=== Begin Enclosure ===

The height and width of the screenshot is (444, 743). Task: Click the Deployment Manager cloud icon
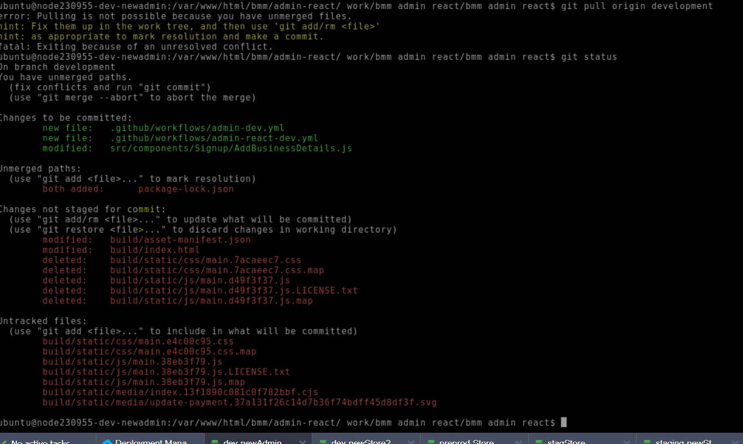107,442
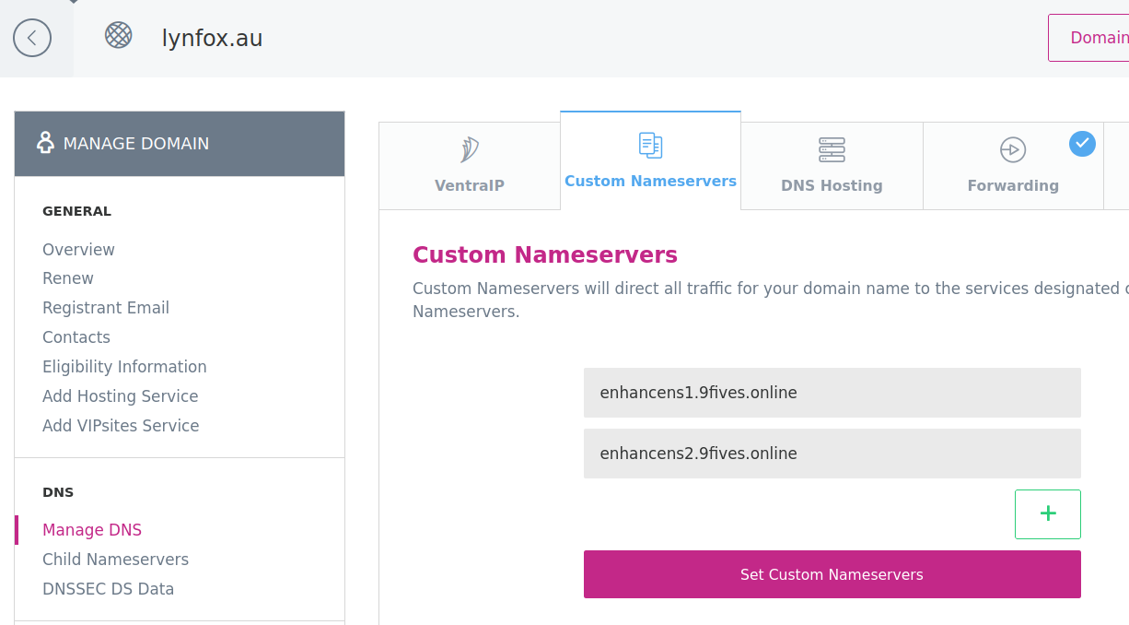Click the document icon above Custom Nameservers

[x=649, y=145]
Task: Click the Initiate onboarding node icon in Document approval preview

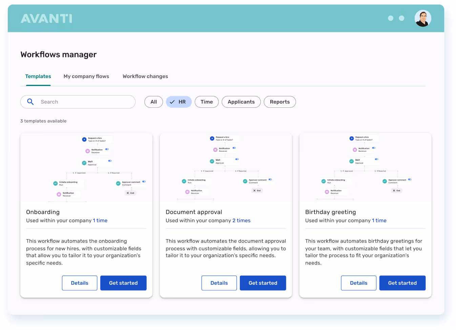Action: (184, 181)
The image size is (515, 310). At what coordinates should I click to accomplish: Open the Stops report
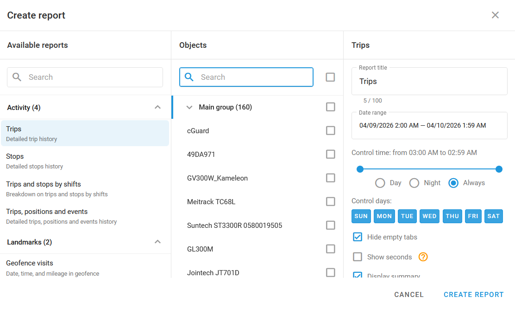pyautogui.click(x=85, y=161)
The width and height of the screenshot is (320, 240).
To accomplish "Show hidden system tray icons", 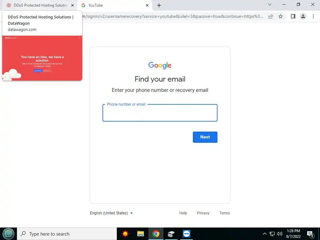I will (x=264, y=234).
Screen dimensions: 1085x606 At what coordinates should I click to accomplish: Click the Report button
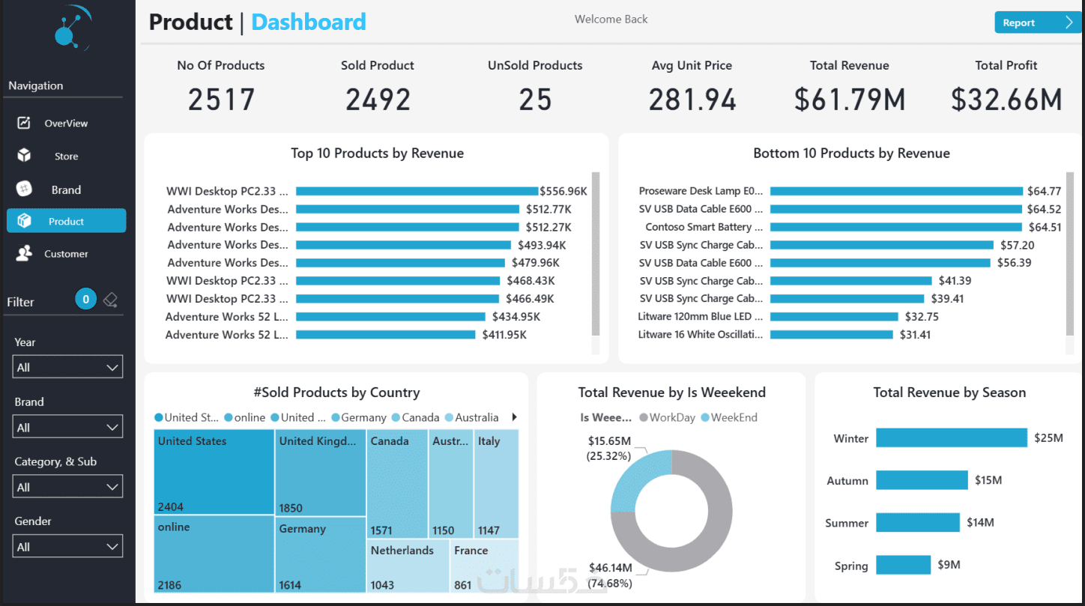[x=1037, y=22]
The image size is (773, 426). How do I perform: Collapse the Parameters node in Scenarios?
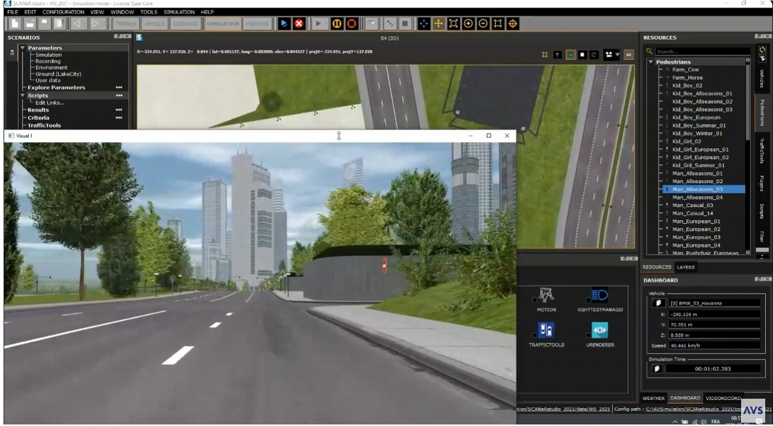click(x=23, y=48)
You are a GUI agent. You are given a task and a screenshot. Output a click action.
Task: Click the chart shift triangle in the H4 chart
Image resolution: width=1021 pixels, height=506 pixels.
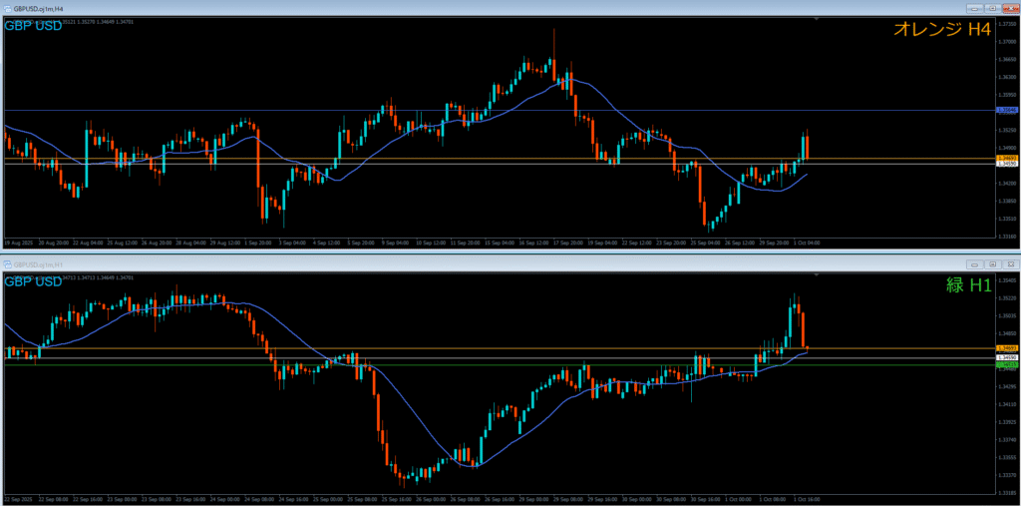point(817,19)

=== End Enclosure ===

__Task to complete__
Your task is to transcribe exactly the lines from the one containing "You are a GUI" through the final line of the entries above, pictures excluded.

__Exercise answer__
You are a GUI agent. You are given a task and a screenshot. Output a click action.
Task: Click the chart shift triangle in the H4 chart
Image resolution: width=1021 pixels, height=506 pixels.
point(817,19)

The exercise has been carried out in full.